DATA FOR THIS TASK START

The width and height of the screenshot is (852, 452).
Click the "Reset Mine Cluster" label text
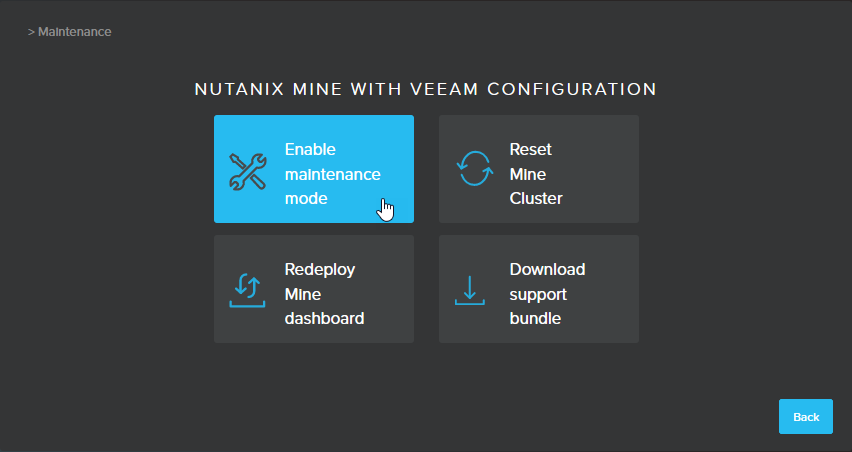click(536, 174)
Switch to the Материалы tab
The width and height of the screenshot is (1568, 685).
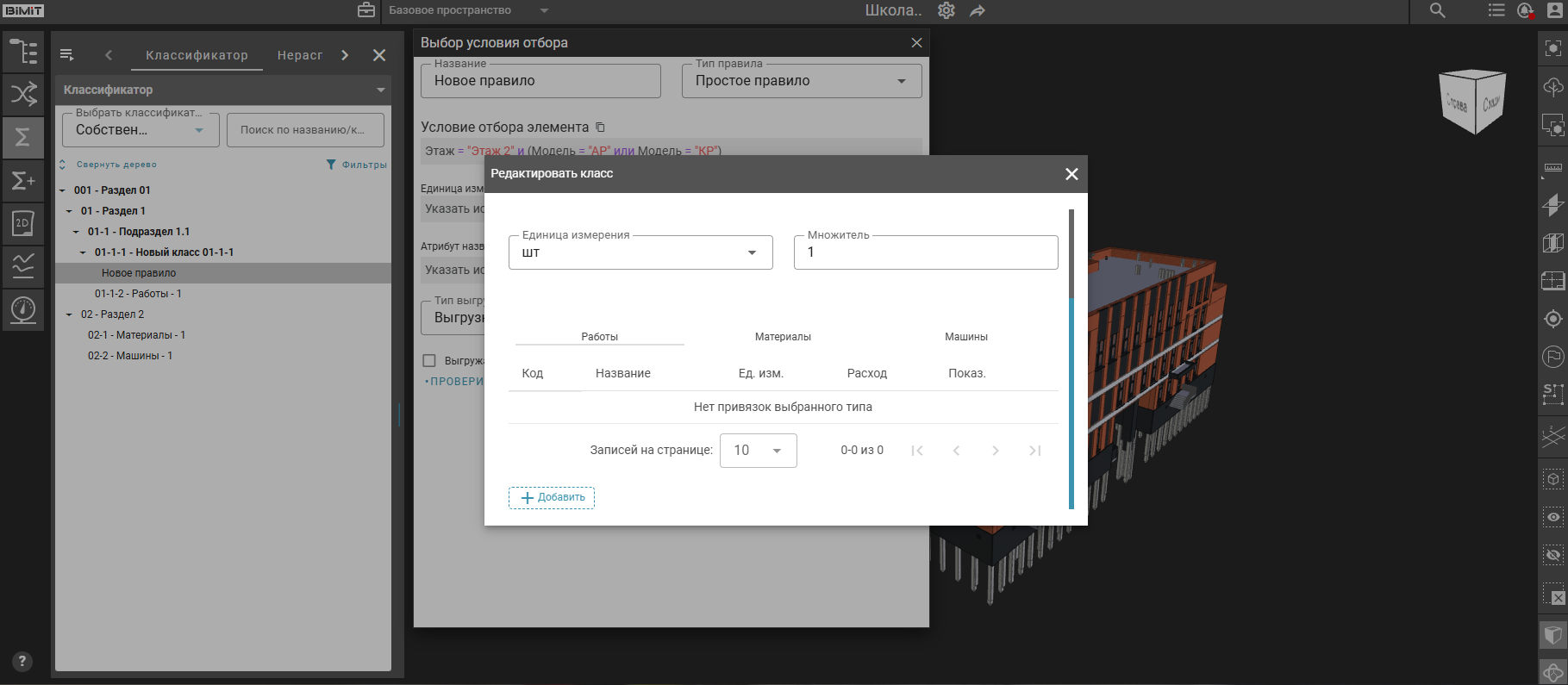click(x=783, y=337)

DATA FOR THIS TASK END

=== TRY IT ===
The expected output is every record above, copied exactly, without pictures.

=== FINAL ANSWER ===
The width and height of the screenshot is (852, 452).
Click the "Reset Mine Cluster" label text
click(536, 174)
Switch to the Материалы tab
The width and height of the screenshot is (1568, 685).
click(x=783, y=337)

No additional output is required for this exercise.